You'll see from print(args) that your input from your shell script is the 6th element of the array, hence args[6] in the following line when assigning your variable. If you're passing in a string, e.g. a file name, then you don't need as.numeric of course.
Running ./runR.sh will then call your script and hopefully solve your memory problem. The only minor issue is that you have to reload your packages each time, unlike when using .rs.restartR(), and may have to repeat other bits that ordinarily would only be run once.
It works in my case, I would be interested to hear from other more seasoned R/bash users whether there are any issues with this solution...
By saving the iteration as an external file, and writing an rscript which calls itself, the session can be restarted within a for loop from within rstudio. This example requires the following steps.
#Save an the iteration as a separate .RData file in the working directory.
iter <- 1
save(iter, file="iter.RData")
Create a script which calls itself for a certain number of iterations. Save the following script as "test_script.R"
###load iteration
library(rstudioapi)
load("iter.RData")
###insert function here.
time_now <- Sys.time()
###save output of function to a file.
save(time_now, file=paste0("time_", iter, ".Rdata"))
###update iteration
iter <- iter+1
save(iter, file="iter.RData")

• Required action A: Change "for loop" to "while loop" in the passage on restarting R sessions, and write out that passage starting with "It works in" and going on through "the following steps.".
• Required action B: Go on with the passage on restarting R sessions from the point where it stops.

(Stored items)
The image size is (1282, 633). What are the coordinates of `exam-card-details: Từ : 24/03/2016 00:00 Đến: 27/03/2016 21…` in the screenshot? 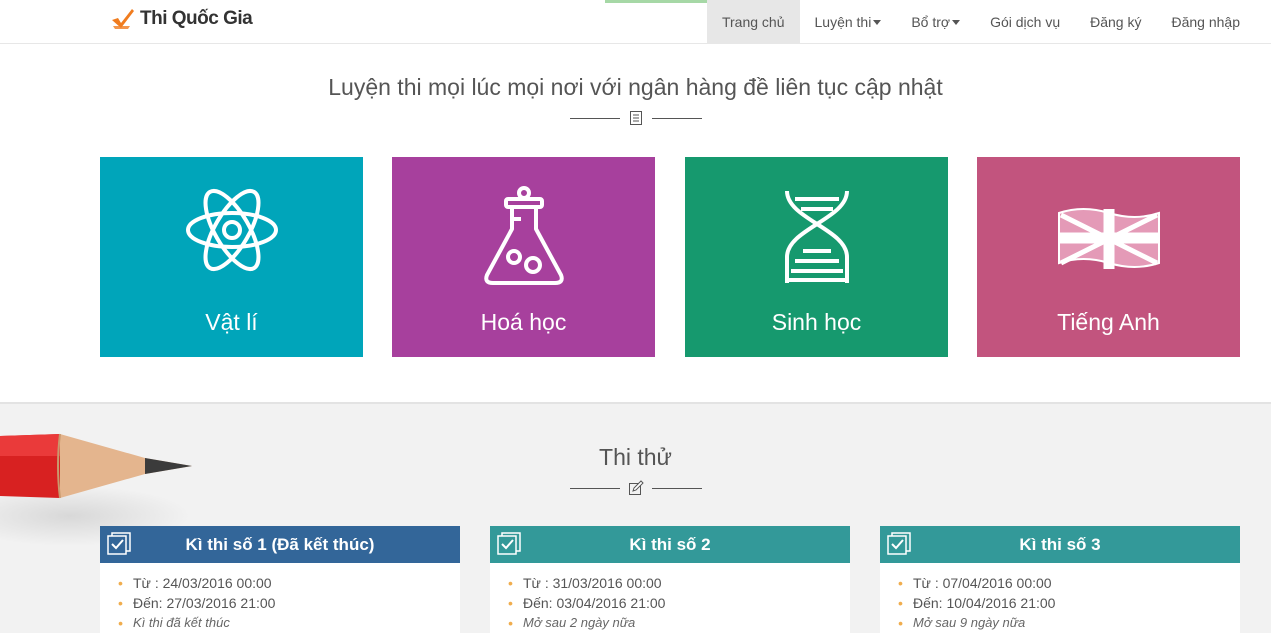 It's located at (280, 598).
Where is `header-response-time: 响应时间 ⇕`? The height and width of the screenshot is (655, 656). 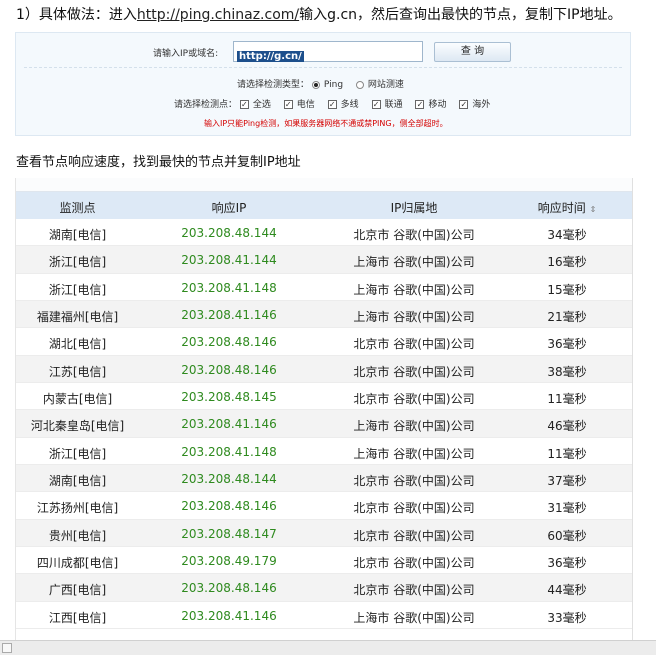 header-response-time: 响应时间 ⇕ is located at coordinates (567, 208).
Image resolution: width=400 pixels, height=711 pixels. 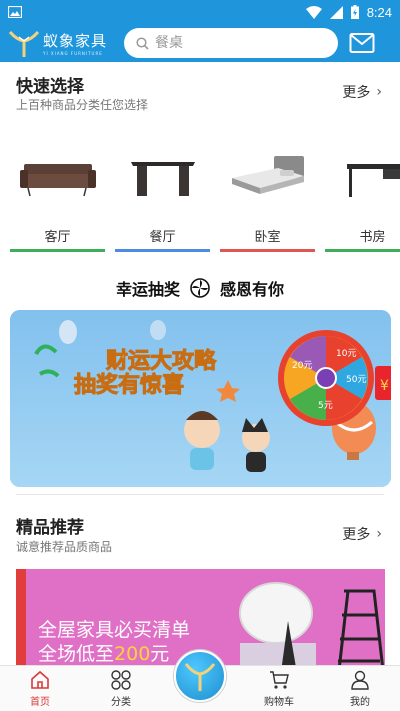 I want to click on search-input, so click(x=235, y=43).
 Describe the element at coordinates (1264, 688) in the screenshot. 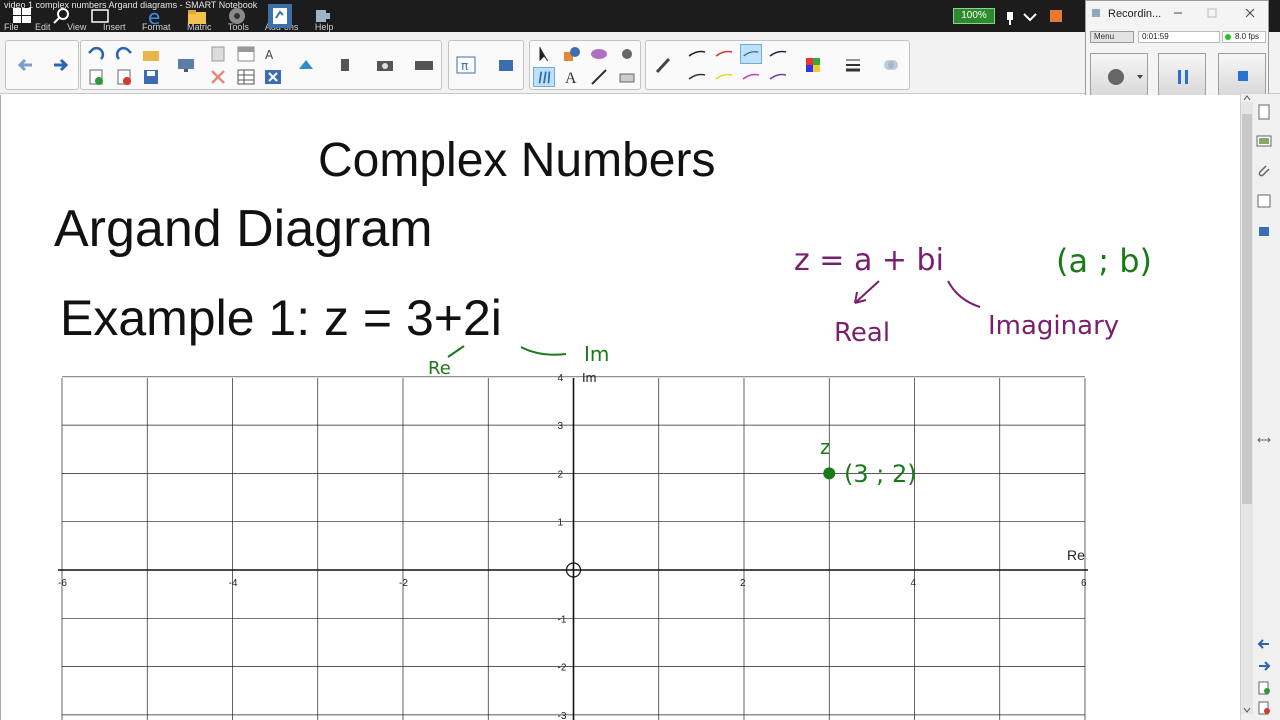

I see `add-page-icon` at that location.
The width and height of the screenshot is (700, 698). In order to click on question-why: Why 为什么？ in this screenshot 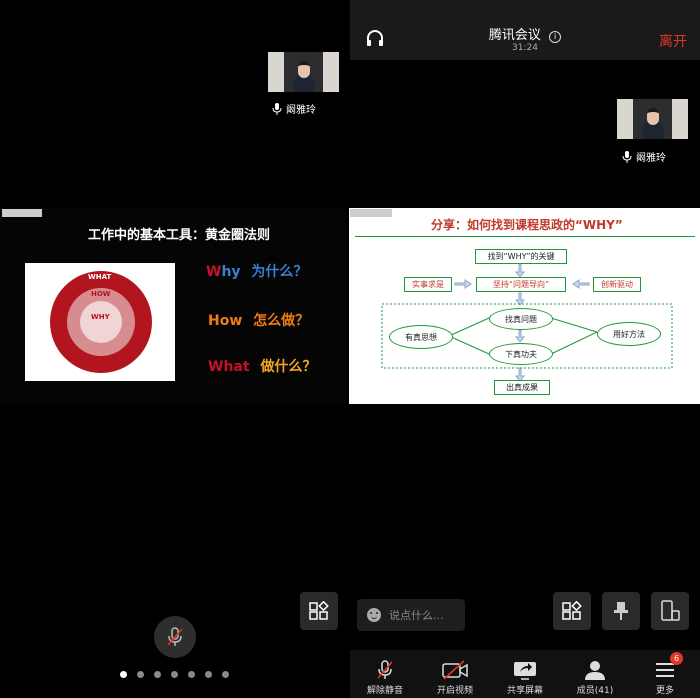, I will do `click(256, 271)`.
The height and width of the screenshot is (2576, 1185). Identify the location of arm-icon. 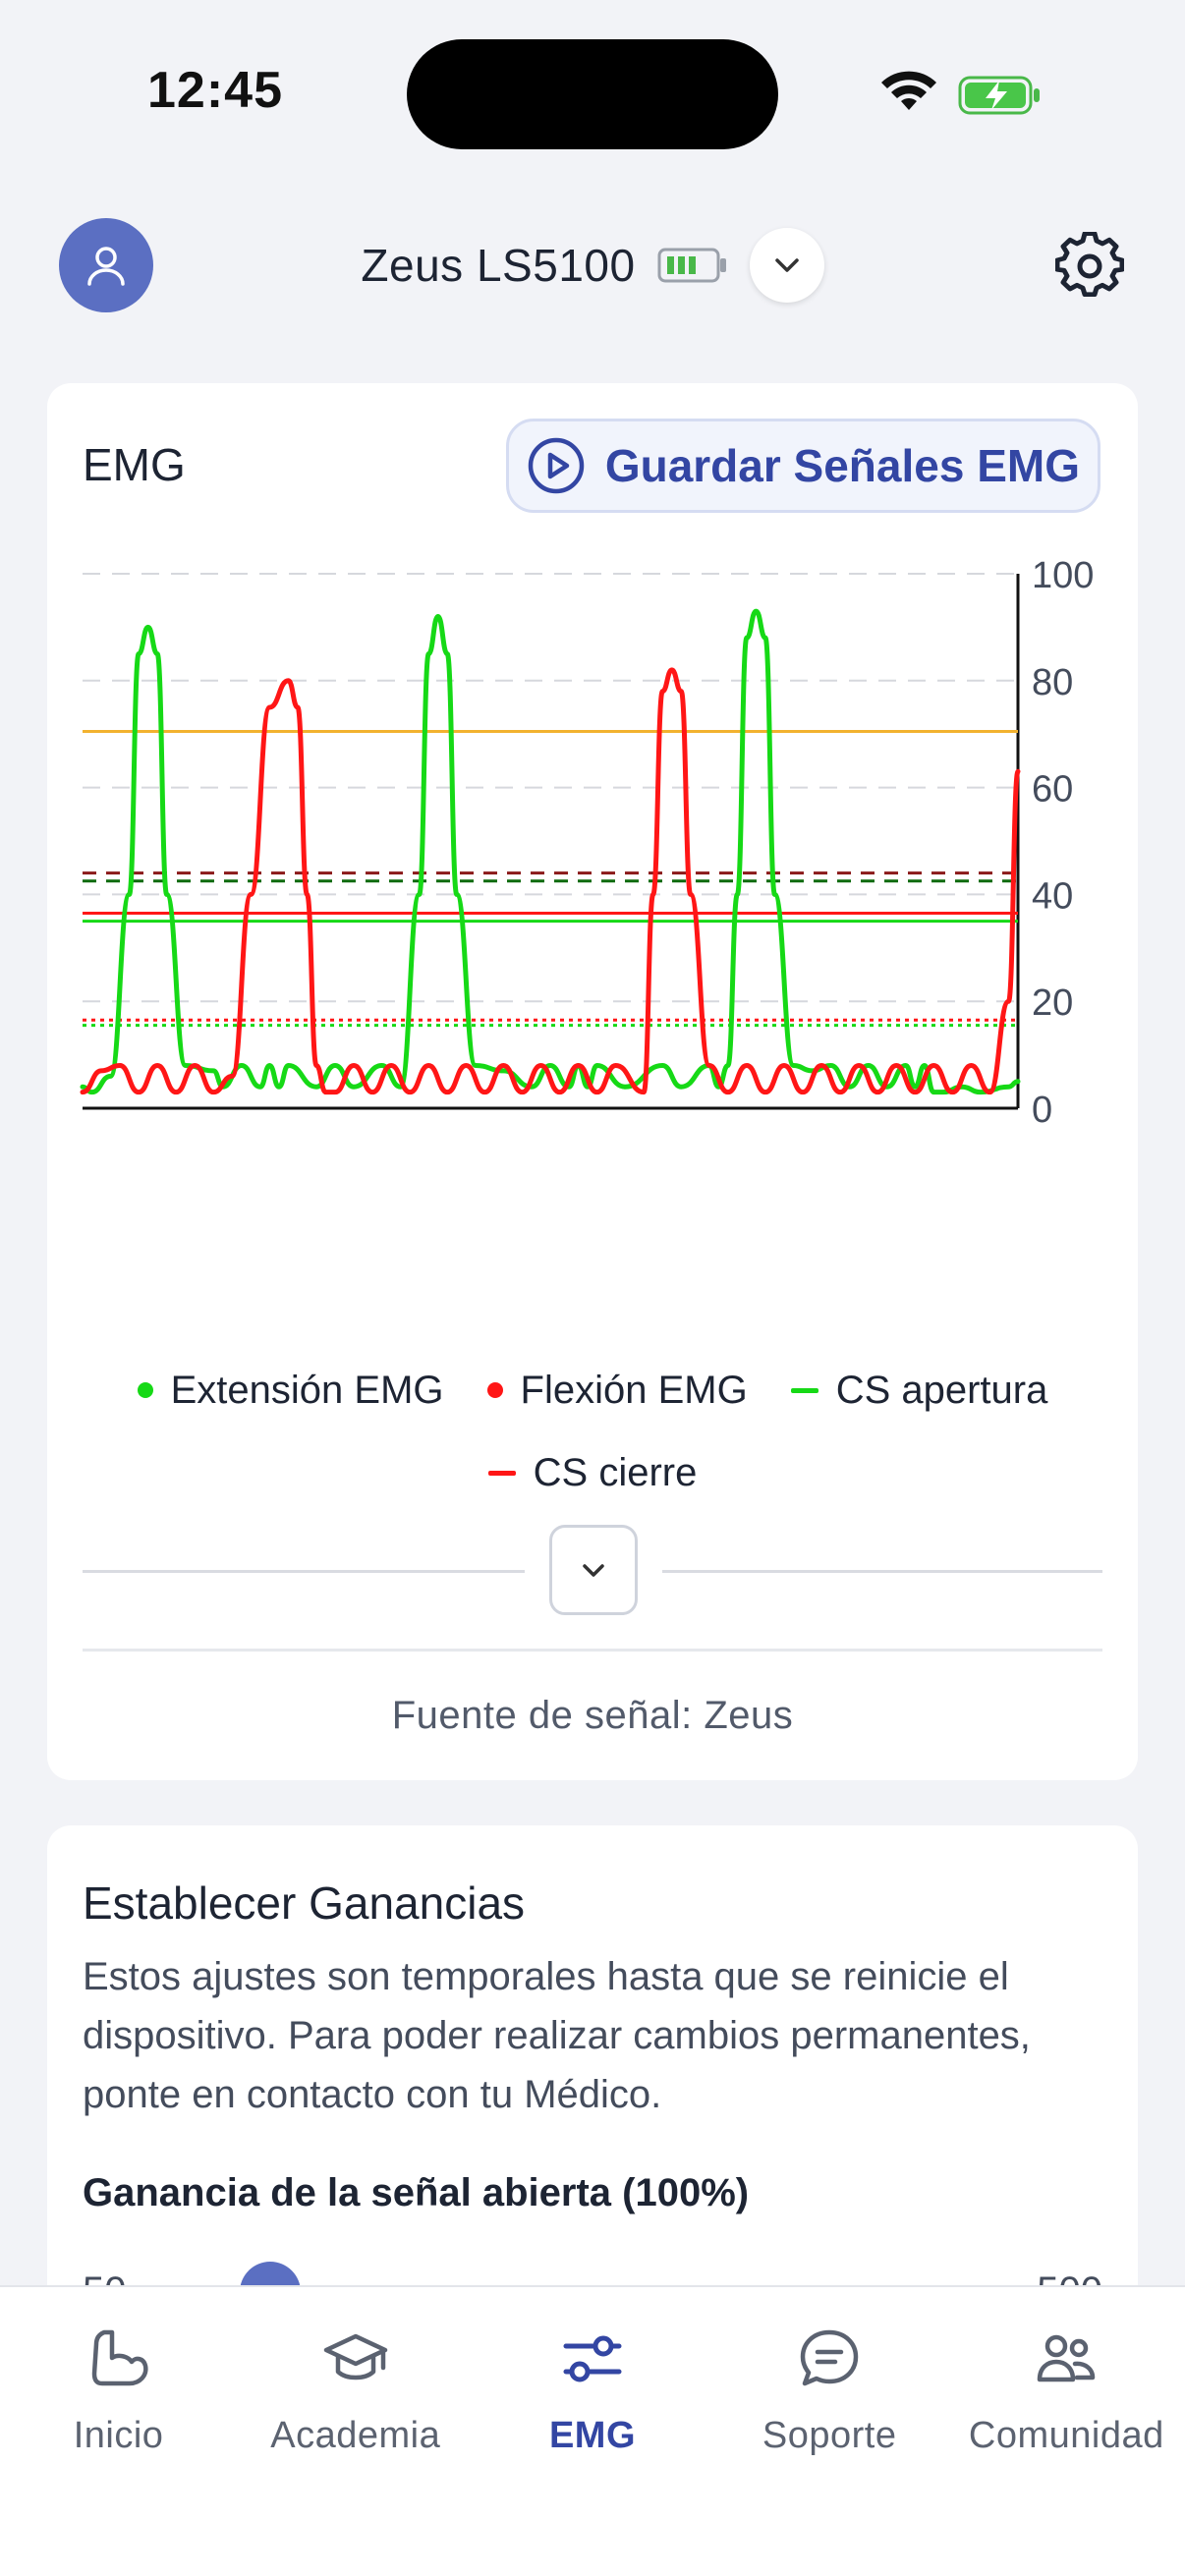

• Exercise response A:
It works in my case, I would be interested to hear from other more seasoned R/bash users whether there are any issues with this solution...
By saving the iteration as an external file, and writing an rscript which calls itself, the session can be restarted within a while loop from within rstudio. This example requires the following steps.

• Exercise response B:
###restart session calling the script again
if(iter < 5){
restartSession(command='source("test_script.R")')
}
Do you have an idea to automatically go on the for loop after the .rs.restartR() command ?
It is not possible.
Okay, you could configure your R system to do something like this, but it sounds like a bad idea. I'm not really sure if you want to restart the for loop from the beginning or pick it up where left off. (I'm also very confused that you seem to have been able to enter commands in the R console while a for loop was executing. I think there's more than you are not telling us.)
You can use your rprofile.site file to automatically run commands when R starts. You could set it up to automatically run your for loop code whenever R starts. But this seems like a bad idea. I think you should find a different sort of fix for your problem.
Some of the things you could do to help the situation: have your for loop write output for each iteration to disk and also write some sort of log to disk so you know where you left off. Maybe write a function around your for loop that takes an argument of where to start, so that you can "jump in" at any point.
With this approach, rather than "restarting R and automatically picking up the loop", a better bet would be to use Rscript (or similar) and use R or the command line to sequentially run each iteration (or batch of iterations) in its own R session.
The best fix would be to solve the memory issue without restarting. There are several questions on SO about memory management - try the answers out and if they don't work, make a reproducible example and ask a new question.
You can make your script recursive by sourcing itself after restarting session.
Make sure the script will take into account the initial status of the loop. So you might have to save the current status of the loop in a .rds file before restarting session. Then call the .rds file from inside the loop after restarting session. This would help you start the loop where it was before restarting r session.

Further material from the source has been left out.